Support: 4K Bluray UltraHD
Sans doute le plus mésestimé des films de Tarantino, Jackie Brown n’en reste pas moins un excellent cru qui pâtit surtout d’une relative sagesse par rapport au reste du corpus du bonhomme. Et pour cause, il s’agit de son unique projet qui ne soit pas issu d’un scénario original, adaptant ici un livre d’Elmore Leonard. L’anecdote veut d’ailleurs que le cinéaste se soit fait prendre la main dans le sac à ses 15 ans pour avoir volé un livre de l’auteur, comme une sorte de prédestination qui se conclura par le sacre de Jackie Brown par le romancier, le qualifiant de meilleure adaptation existante de sa bibliographie.
Il faut d’emblée reconnaître l’iconisation instantanée de Jackie, traversant l’aéroport à contre-courant de la foule dans l’intro, refusant d’être tenue dans l’ombre lorsqu’elle se confronte à Samuel L. Jackson avec un flingue castrateur, et jouant sur tous les tableaux pour se hisser au-dessus de la masse. Elle n’est qu’une silhouette lorsque Max la voit sortir du poste de police, mais déjà il est transi, la magnifiant par son regard. Jackie est badass, Jackie est splendide, Jackie est reine.
Mais c’est une reine vieillissante motivée par une introspection sur là où les choix d’une vie bien entamée l’ont amenée. Tout comme son valentin de Max. Ces personnages sont confrontés à leur âge, et se questionnent sur leur stagnation. Un cœur thématique reflété dans l’emploi d’acteurs normalement considérés comme dépassés, Pam Grier et Robert Forster étant en 1997 relégués au statut de reliques dont seuls se souviennent quelques aficionados alla QT, dont l’érudition cinéphilique vient également convoquer la blaxploitation sans toutefois verser pleinement dedans.

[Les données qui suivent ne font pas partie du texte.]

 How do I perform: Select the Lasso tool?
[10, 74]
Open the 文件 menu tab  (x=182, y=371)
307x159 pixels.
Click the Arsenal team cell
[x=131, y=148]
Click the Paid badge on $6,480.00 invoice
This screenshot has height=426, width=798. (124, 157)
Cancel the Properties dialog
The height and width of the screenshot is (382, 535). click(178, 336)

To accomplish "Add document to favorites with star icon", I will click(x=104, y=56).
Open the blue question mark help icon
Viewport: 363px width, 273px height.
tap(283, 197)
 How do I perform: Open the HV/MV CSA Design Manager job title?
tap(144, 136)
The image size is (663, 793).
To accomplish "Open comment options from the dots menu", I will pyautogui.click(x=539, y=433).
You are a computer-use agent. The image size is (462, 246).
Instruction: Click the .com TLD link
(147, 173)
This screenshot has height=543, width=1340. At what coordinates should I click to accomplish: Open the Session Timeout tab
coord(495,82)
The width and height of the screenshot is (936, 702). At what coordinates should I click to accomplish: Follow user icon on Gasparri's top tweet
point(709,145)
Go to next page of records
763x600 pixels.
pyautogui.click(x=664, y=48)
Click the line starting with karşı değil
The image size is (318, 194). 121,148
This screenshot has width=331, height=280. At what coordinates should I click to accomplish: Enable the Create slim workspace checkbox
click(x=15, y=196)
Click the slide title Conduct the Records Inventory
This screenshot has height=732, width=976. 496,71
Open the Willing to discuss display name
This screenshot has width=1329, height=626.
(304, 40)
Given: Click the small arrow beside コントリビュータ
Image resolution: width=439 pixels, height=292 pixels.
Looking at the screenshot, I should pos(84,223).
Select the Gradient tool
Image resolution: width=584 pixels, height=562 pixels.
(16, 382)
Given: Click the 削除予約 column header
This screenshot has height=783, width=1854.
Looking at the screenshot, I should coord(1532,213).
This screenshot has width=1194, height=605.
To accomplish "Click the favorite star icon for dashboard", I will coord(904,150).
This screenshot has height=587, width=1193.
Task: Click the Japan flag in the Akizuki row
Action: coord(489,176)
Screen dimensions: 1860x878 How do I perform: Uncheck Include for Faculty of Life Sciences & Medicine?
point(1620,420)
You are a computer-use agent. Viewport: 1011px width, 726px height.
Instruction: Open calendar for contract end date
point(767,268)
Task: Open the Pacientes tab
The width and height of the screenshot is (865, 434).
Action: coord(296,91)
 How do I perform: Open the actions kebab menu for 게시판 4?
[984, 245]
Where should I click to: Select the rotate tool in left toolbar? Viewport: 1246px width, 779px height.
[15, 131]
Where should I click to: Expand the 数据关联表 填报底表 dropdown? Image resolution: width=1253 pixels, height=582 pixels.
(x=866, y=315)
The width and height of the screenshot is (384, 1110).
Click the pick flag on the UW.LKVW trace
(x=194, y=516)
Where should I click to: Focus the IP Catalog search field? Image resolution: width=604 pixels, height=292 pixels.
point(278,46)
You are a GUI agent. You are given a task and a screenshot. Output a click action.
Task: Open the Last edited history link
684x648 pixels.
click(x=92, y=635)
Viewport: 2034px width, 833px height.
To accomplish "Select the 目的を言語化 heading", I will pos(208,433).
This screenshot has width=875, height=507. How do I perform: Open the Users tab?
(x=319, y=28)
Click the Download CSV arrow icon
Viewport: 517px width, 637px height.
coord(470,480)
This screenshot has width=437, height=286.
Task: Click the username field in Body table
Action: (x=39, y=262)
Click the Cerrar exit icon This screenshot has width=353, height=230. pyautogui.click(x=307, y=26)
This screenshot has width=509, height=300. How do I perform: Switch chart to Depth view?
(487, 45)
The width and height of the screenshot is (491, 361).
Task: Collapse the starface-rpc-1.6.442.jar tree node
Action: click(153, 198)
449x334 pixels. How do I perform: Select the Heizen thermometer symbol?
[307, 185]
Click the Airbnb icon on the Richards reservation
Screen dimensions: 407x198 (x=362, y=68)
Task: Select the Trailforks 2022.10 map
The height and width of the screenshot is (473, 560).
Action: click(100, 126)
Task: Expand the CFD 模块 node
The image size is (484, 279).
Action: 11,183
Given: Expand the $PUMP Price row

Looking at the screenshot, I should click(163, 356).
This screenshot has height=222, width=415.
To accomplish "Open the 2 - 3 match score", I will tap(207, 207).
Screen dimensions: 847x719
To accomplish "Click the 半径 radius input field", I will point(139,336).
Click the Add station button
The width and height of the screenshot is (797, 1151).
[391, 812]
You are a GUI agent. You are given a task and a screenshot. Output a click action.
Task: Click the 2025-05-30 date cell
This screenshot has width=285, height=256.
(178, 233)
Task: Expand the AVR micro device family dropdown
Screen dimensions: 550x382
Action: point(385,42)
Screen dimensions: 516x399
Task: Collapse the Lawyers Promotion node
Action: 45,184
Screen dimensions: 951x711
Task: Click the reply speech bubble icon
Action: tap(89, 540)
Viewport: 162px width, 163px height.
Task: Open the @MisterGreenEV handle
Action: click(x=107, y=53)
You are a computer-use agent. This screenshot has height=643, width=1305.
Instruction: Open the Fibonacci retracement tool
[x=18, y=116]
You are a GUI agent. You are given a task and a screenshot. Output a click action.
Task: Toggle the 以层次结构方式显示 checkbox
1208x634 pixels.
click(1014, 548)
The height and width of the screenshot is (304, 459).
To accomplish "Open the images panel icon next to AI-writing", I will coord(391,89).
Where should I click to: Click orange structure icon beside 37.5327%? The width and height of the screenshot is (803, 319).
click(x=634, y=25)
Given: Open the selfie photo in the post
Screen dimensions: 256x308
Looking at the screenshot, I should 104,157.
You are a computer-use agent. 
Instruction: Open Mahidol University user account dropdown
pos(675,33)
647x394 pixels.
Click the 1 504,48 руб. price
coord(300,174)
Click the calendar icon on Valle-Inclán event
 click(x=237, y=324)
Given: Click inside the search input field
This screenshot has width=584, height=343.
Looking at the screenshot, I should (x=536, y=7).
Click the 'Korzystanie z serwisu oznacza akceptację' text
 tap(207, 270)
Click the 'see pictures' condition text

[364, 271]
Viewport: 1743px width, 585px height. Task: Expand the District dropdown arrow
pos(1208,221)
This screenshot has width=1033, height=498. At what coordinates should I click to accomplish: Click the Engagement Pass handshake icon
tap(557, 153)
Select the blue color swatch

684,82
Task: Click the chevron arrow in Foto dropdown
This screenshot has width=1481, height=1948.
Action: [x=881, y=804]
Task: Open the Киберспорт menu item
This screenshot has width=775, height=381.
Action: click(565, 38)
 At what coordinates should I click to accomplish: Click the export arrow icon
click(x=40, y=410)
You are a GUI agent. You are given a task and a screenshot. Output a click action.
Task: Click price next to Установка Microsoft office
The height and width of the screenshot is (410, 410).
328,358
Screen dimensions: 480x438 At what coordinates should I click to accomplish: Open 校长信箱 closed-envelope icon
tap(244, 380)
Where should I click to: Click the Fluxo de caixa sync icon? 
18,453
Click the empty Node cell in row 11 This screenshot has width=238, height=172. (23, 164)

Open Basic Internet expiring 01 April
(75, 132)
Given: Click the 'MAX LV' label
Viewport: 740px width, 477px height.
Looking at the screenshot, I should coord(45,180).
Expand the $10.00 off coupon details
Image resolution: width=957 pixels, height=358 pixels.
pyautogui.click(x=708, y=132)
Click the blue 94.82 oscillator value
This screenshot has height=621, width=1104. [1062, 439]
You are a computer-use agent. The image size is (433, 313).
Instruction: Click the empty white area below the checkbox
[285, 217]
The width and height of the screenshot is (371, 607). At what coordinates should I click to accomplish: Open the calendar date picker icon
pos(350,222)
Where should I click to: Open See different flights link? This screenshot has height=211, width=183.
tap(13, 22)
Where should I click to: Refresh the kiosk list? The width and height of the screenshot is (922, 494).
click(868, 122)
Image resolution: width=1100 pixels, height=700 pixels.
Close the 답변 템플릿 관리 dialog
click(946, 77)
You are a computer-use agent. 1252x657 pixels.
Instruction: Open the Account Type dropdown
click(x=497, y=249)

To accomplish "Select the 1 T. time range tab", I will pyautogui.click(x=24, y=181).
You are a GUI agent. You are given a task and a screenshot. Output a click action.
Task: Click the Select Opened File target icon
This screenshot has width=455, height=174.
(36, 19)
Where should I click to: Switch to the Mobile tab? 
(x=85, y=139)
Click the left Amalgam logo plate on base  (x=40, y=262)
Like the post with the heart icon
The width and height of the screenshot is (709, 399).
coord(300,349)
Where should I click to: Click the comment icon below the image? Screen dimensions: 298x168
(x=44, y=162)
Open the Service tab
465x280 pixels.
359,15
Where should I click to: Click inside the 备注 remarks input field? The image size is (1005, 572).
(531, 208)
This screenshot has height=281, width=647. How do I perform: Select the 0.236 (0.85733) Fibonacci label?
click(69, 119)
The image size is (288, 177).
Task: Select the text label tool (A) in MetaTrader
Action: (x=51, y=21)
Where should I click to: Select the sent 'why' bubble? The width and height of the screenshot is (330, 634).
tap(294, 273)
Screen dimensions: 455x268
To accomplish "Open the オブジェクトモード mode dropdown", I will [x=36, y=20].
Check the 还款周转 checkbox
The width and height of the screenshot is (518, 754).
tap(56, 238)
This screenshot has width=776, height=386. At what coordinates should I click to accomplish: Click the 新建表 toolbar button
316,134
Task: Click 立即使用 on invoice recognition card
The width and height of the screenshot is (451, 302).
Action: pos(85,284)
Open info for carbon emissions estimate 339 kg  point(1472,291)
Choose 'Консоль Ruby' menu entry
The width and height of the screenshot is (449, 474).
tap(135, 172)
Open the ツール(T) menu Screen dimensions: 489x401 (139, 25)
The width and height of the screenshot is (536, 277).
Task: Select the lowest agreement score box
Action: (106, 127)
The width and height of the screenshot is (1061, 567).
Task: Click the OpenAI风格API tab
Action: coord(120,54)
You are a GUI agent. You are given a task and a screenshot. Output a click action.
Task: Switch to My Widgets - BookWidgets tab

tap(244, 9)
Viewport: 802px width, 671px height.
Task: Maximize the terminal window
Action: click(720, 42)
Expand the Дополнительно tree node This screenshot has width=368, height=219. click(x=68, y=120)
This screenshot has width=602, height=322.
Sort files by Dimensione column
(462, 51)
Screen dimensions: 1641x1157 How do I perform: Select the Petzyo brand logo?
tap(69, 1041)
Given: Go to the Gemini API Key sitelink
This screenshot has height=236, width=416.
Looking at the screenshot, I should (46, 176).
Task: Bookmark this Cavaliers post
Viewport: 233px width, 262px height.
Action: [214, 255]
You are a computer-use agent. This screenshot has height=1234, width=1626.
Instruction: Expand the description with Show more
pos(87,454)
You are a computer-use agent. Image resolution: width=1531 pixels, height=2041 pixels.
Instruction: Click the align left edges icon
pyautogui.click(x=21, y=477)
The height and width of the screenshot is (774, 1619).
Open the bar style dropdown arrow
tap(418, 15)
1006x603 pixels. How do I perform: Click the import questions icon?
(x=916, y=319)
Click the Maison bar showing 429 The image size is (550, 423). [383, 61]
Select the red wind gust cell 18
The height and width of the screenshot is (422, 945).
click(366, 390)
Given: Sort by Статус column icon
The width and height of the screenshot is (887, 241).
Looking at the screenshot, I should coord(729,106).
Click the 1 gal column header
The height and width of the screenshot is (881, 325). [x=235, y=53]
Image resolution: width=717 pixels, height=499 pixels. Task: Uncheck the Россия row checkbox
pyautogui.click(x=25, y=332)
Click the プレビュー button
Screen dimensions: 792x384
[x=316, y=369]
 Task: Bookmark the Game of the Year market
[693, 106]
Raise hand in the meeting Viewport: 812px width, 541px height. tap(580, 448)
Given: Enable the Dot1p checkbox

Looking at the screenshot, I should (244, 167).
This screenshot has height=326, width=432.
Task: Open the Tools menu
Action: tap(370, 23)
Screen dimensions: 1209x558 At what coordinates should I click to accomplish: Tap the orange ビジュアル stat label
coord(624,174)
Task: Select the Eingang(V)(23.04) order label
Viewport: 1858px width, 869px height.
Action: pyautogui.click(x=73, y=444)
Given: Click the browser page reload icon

Jackie Brown, c’est ce grand jeu de chassé-croisé qui convie les caractères tonitruant habituels du cinéaste, avec un Sam Jackson formidable en ambassadeur Kangol, un Keaton moins cool qu’il ne se croit, et un Robert Demi-Mot psychopathique qui redécouvre le monde à sa sortie de prison, hagard et stone, mais toujours aussi prompt à la violence dès lors qu’il est sensoriellement dépassé, en dangereux imbécile qu’il est, lui aussi vieillissant.
Et tout ça sur une bande-son aux petits oignons, sans surprise.
Différent donc, mais pas moins excitant pour autant.